Ja, die Diagnostikerin ist toll. Ich kann sehr empfehlen, die Stellen erstmal abzutelefonieren. Man merkt schon beim telefonischen Erstkontakt, ob sich ein Termin lohnt.
Ich hatte so etwa 4 oder 5 Stellen, wo alles irgendwie wischi-waschi war. Man konnte mir nicht sagen, welche Fragebögen verwendet werden, man wirkte desinteressiert, tendenziell unhöflich oder arrogant. Da habe ich gar nicht erst einen Termin gemacht bzw. schnell wieder abgesagt. Es gibt einen Fragebogen, der ist eben nur mit Ja/Nein zu beantworten und hat relativ wenige Fragen. Wenn das der einzige Test ist, der gemacht wird, kann man sich das sparen.
Weiter oben hatte ich glaube ich schon notiert, welche Tests bei meiner Tochter dabei waren.
Ich hatte an die Diagnostikerin eine Mail mit Bitte um Termin geschrieben und dann gab es ein sehr tollen Erstgespräch am Telefon. Sie hat sich dafür Zeit genommen und war sehr empathisch und informiert. Mein 1. Einsruck war sofort sehr positiv.
Auf der Suche nach einer Diagnostikstelle würde ich auf das positive Bauchgefühl vertrauen. Und natürlich abfragen, wie viele Tests und welche Tests gemacht werden.
Danke für die Tipps.
Für die Große haben wir ja schon nen Psychiater, der auch Autismusdiagnostik macht, bin mal gespannt, was er beim nächsten Termin dazu sagt.
Für mich muss ich nich jetzt doch mal kümmern, mich macht diese Ungewissheit ein wenig fertig und ich überlege auch einen Behinderungsgrad für mich und Pflegegrad für die Große zu beantragen (oder auch Behinderungsgrad? Keine Ahnung, ob das sinnvoll ist).
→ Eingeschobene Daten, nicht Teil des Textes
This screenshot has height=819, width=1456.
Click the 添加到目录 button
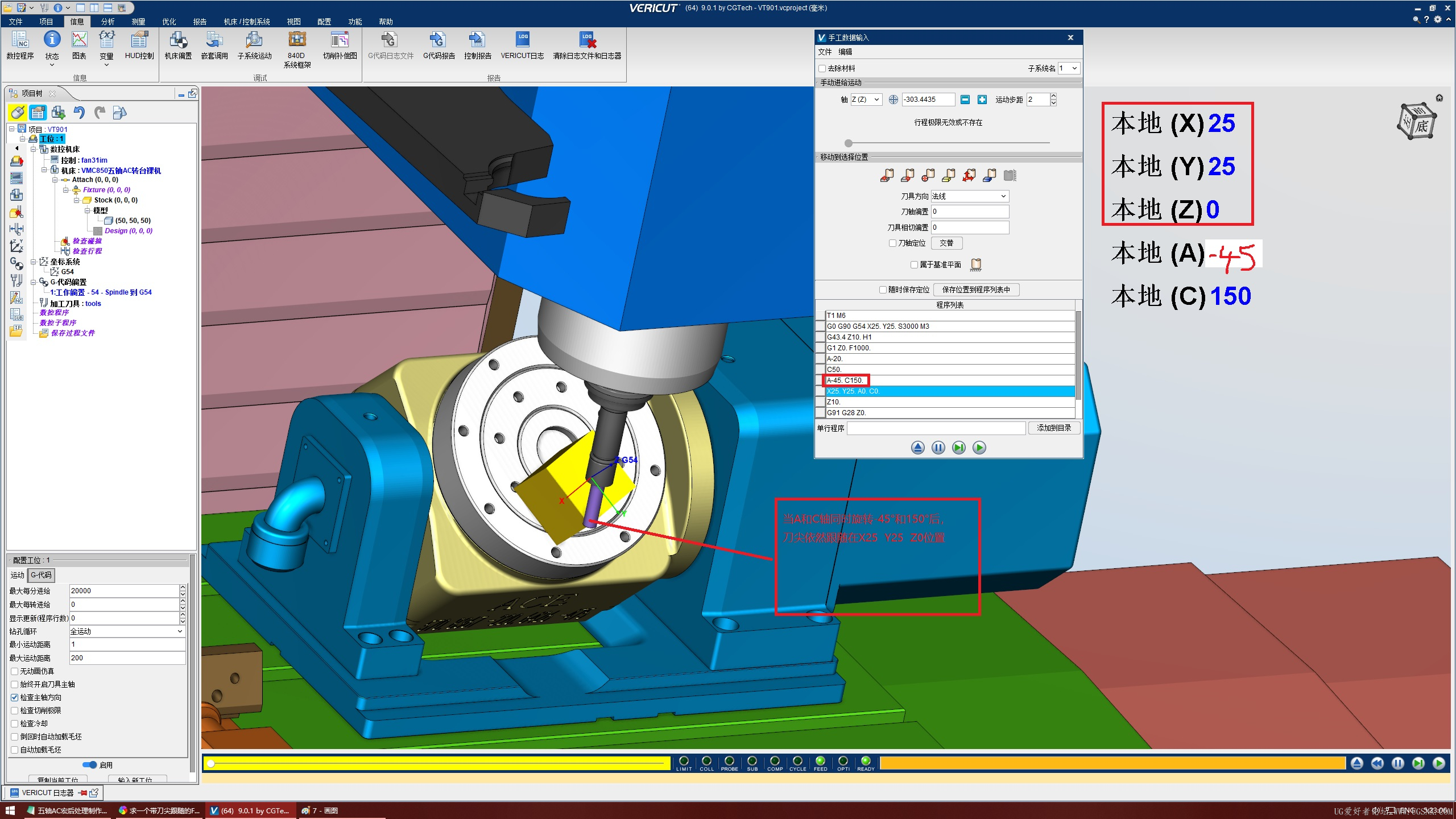1053,428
Ich fühle mich halt einfach vom Alltag so überfordert, arbeiten gehen kann ich mir seit Jahren so gar nicht vorstellen und ich will ja auch meine Selbstständigkeit gerne ausbauen (was dank Medikinet jetzt auch viel besser läuft).
Ich war letztens 2 Tage ganz allein hier und es war ein Segen, aber umso schlimmer, als Ex und Kinder wieder da waren, darauf kam ich dann noch weniger klar. Ich würd ja eigentlich auch gerne mit meinem Freund zusammenziehen (obwohl ne eigene Wohnung auch gut wäre, aber nicht so weit weg von ihm wie jetzt), aber geht alles nicht.
ReHa Antrag bearbeite ich gerade, hoffentlich bringt das was.